Bir diğer senaryo ise İsrail'in kara harekâtı genişledikçe Irak, Suriye ve Yemen'deki Hizbullah ve İran vekil unsurlarının daha yoğun bir şekilde harekete geçmesi ve çatışmalara dâhil olmasıdır. İlgili aktörlerin bugüne kadarki davranışlarına baktığımızda caydırıcı bir güç olarak sürece dahil oldukları anlaşılmaktadır. Yine Yemen merkezli Ensarullah hareketine bağlı askeri yapılar Kızıldeniz üzerinden İsrail'e füze saldırısı girişiminde bulunmuş ancak bu saldırılar bölgede bulunan ABD savaş gemileri tarafından engellenmiştir.
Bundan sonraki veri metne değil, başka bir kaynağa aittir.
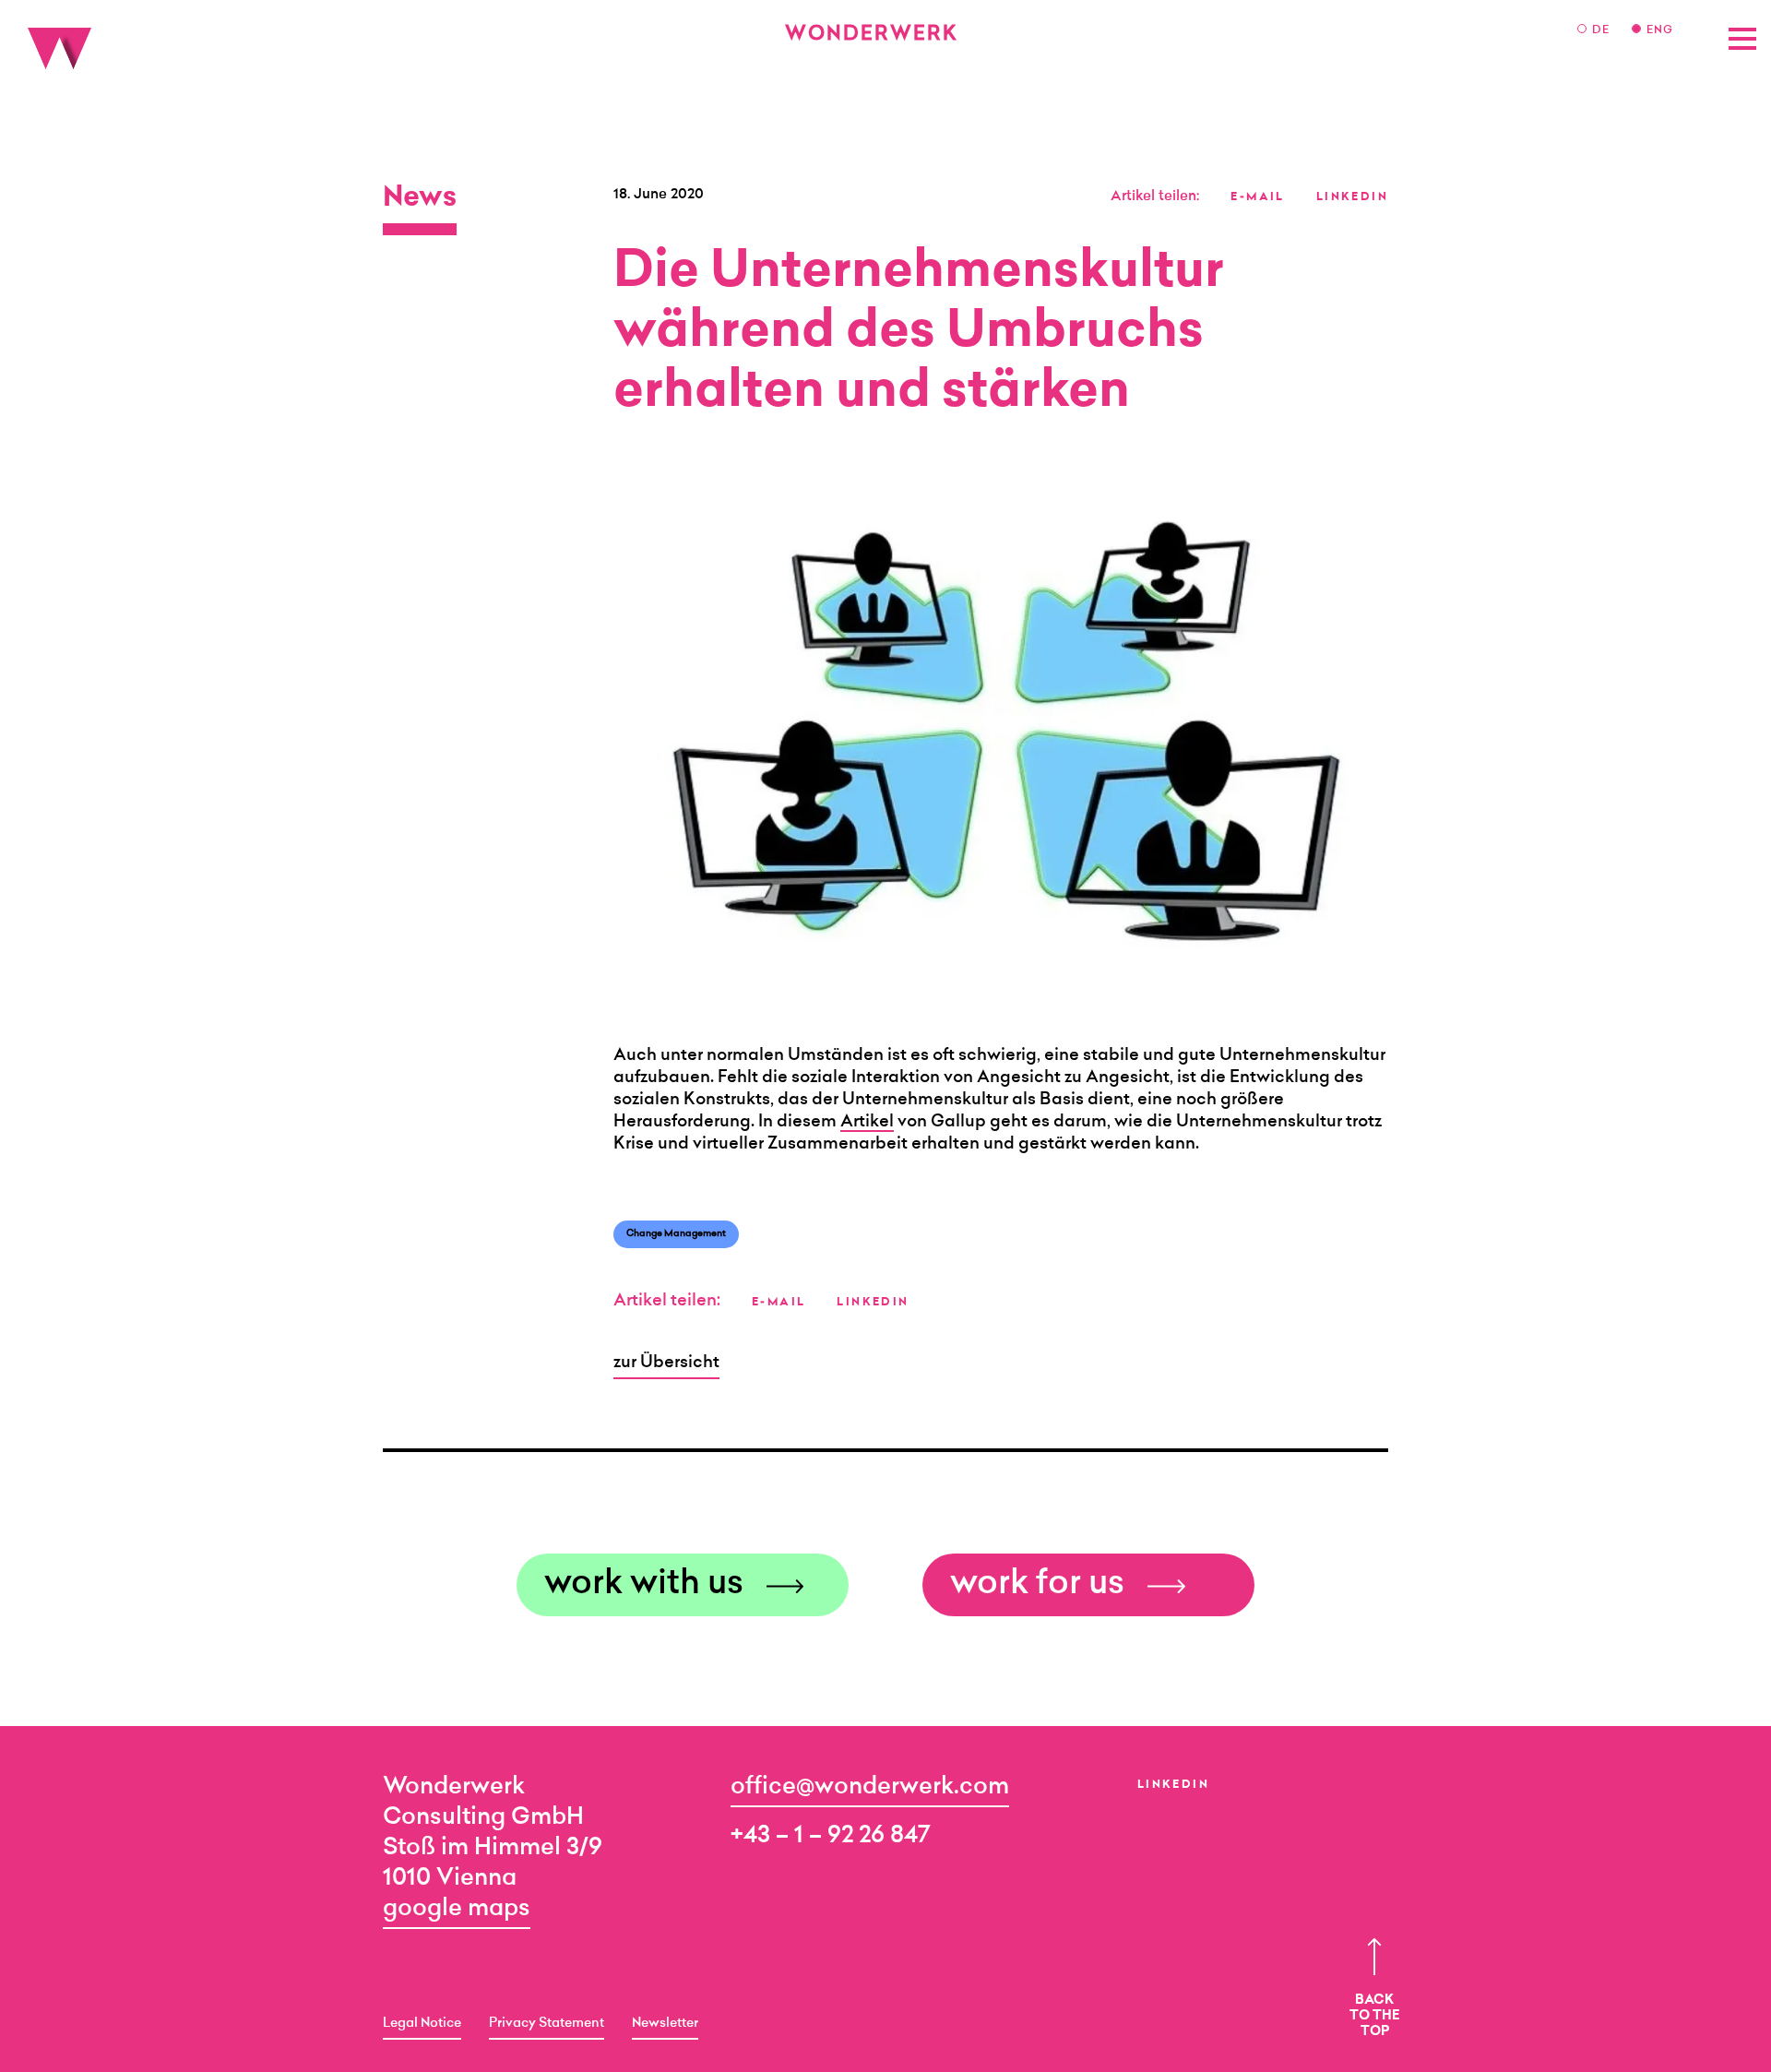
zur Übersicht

Ancak Yemen'den fırlatıldığı anlaşılan kamikaze drone İsrail topraklarına ulaşabilmiştir. Şimdiye kadar ABD ile İran arasında bir güç gösterisi ve caydırıcılık testi olarak tezahür eden bu düşük yoğunluklu askeri angajmanlar, İsrail'in Gazzelileri önce güneye sıkıştırma, ardından da bir kara harekâtıyla Mısır'a sürme sürecini devam ettirmesi halinde çok cepheli bir çatışma durumuna yol açabilir.